A Nasa (agência espacial norte-americana) apresentou imagens coloridas inéditas feitas pelo Telescópio Espacial James Webb, o maior telescópio já lançado no espaço. Após a divulgação da primeira imagem do Universo profundo, mais imagens geradas foram divulgadas nesta terça-feira (12).

O telescópio é capaz de fotografar 13 bilhões de anos atrás. Ou seja, é como uma máquina do tempo, que vai ajudar a responder questões-chave sobre o cosmos e a exploração espacial.

Isso inclui a formação de estrelas em seus estágios iniciais, quando tudo envolvia gás e poeira cósmica.

Lente gravitacional

Imagem do telescópio James Webb retrata o cluster de galáxias conhecida como SMACS 0723, em um dos retratos mais profundos já feitos do universoImagem: NASA, ESA, CSA, e STScI

Na imagem do agrupamento de galáxias SMACS 0723, a massa combinada de todas as estrelas causa um efeito chamado lente gravitacional, que amplia a luz de objetos fracos e extremamente distantes, que estão atrás dele de forma direta.

Assim, o aglomerado é como uma lente de aumento que amplia a luz das galáxias mais afastadas, a bilhões de anos-luz.

Desvio para o vermelho

Na imagem acima, as galáxias em tom avermelhado são as mais distantes, o que resulta no chamado fenômeno “desvio para o vermelho”.

Isto é, quando ocorre o aumento do comprimento das ondas de luz durante sua viagem pelo Universo em expansão.

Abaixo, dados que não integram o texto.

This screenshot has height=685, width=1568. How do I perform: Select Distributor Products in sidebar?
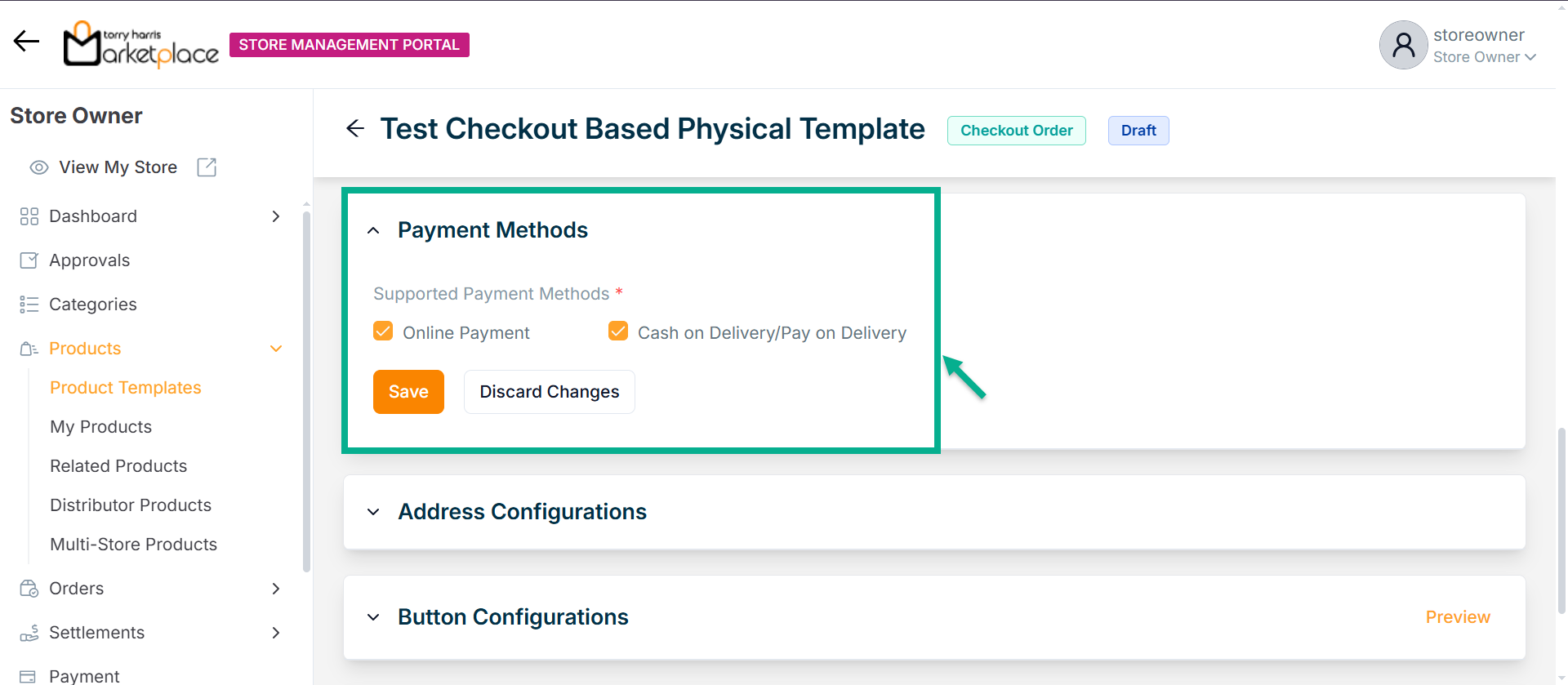coord(131,505)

Enquanto as azuis e brancas estão mais “próximas”.

Um grão de areia do céu

A mesma imagem acima já é considerada a mais profunda e nítida do universo distante até hoje, conhecida como o Primeiro Campo Profundo de Webb. Essa fatia do Universo, apesar de tantos detalhes, reúne um pedaço do céu de aproximadamente um grão de areia, mantido à distância de um braço por alguém no chão.

Estrela dupla

Na imagem da Nebulosa Planetária NGC 3132, é possível ver duas estrelas no meio das nuvens de gás e poeira que são expelidas.

Essa foto mostra nuvens de gás e poeira expelidas por estrelas moribundas. A visão infravermelha do James Webb revela a segunda estrela desta nebulosa.

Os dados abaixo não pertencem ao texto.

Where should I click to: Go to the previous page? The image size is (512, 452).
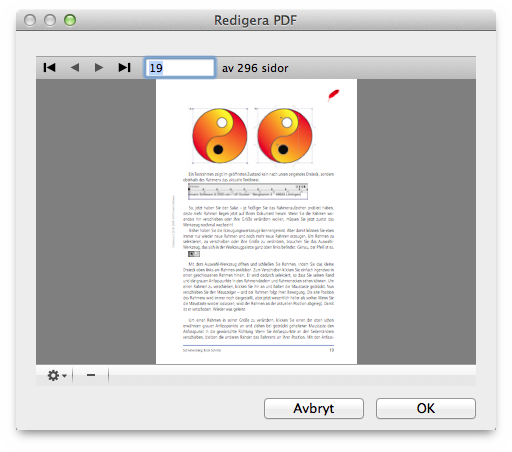[x=75, y=68]
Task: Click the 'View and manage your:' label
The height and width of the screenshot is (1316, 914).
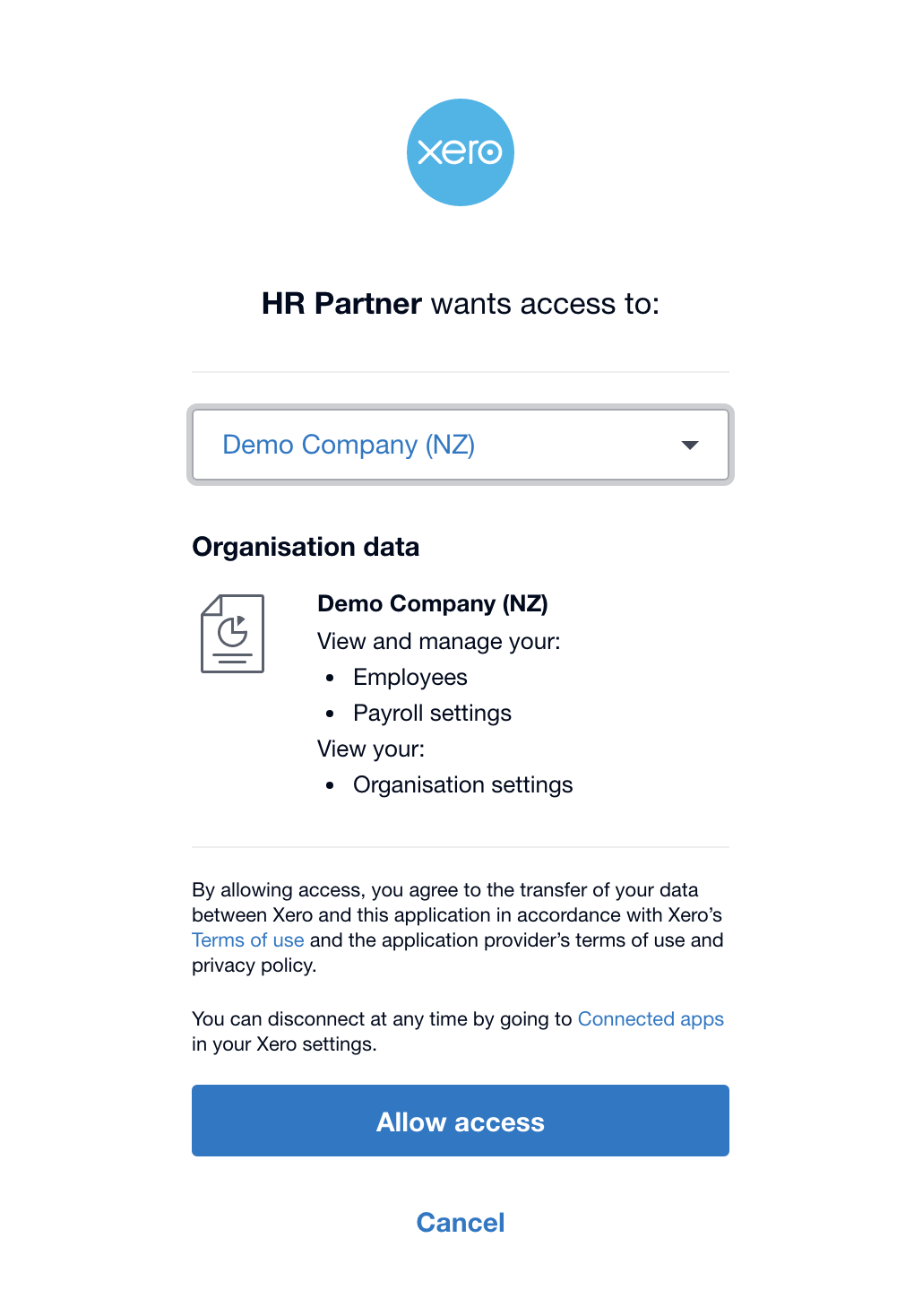Action: [439, 641]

Segundo a Nasa, a estrela mais escura está morrendo, e a outra estrela é mais jovem e brilhante. O detalhe é que a foto revela que a estrela moribunda está realmente envolta em poeira.

Penhascos Cósmicos

A paisagem que parece ser montanhas ou vales salpicados de estrelas brilhantes é na verdade a borda da Nebulosa Keel. Capturada em luz infravermelha do James Webb da Nasa, esta imagem revela pela primeira vez áreas previamente invisíveis de nascimento de estrelas.

Chamado de Penhascos Cósmicos, os “picos” mais altos têm cerca de 7 mil anos-luz de altura. A área cavernosa foi esculpida na nebulosa pela intensa radiação ultravioleta e ventos estelares de estrelas jovens extremamente massivas, quentes e localizadas no centro da bolha, acima da área mostrada nesta imagem.

WASP-96 b

O WASP-96b é um planeta gigante fora do nosso sistema solar, composto em suma por gás. Localizado a cerca de 1.150 anos-luz da Terra, ele orbita sua estrela a cada 3,4 dias. Tem cerca de metade da massa de Júpiter e sua descoberta foi anunciada em 2014.

Dança das galáxias

Um enorme mosaico do Quinteto de Stephan é a maior imagem até o momento do Telescópio Espacial James Webb, cobrindo cerca de 1/5 do diâmetro da Lua. A imagem contém mais de 150 milhões de pixels e é construído com cerca de mil arquivos de imagem separados
Imagem: Nasa/ ESA/ CSA/ STScI

O Quinteto de Stephan é um grupo visual de cinco galáxias na constelação de Pegasus, localizado a cerca de 290 milhões de anos-luz de distância da Terra.

Na imagem, é possível ver cinco galáxias, e destas, quatro das quais parecem interagir. Isso porque a galáxia da esquerda está, na verdade, muito mais próxima da Terra do que o restante do grupo.

Essa interação entre as galáxias ocorre em colisão, em que estão puxando e esticando umas às outras, em uma espécie de dança gravitacional.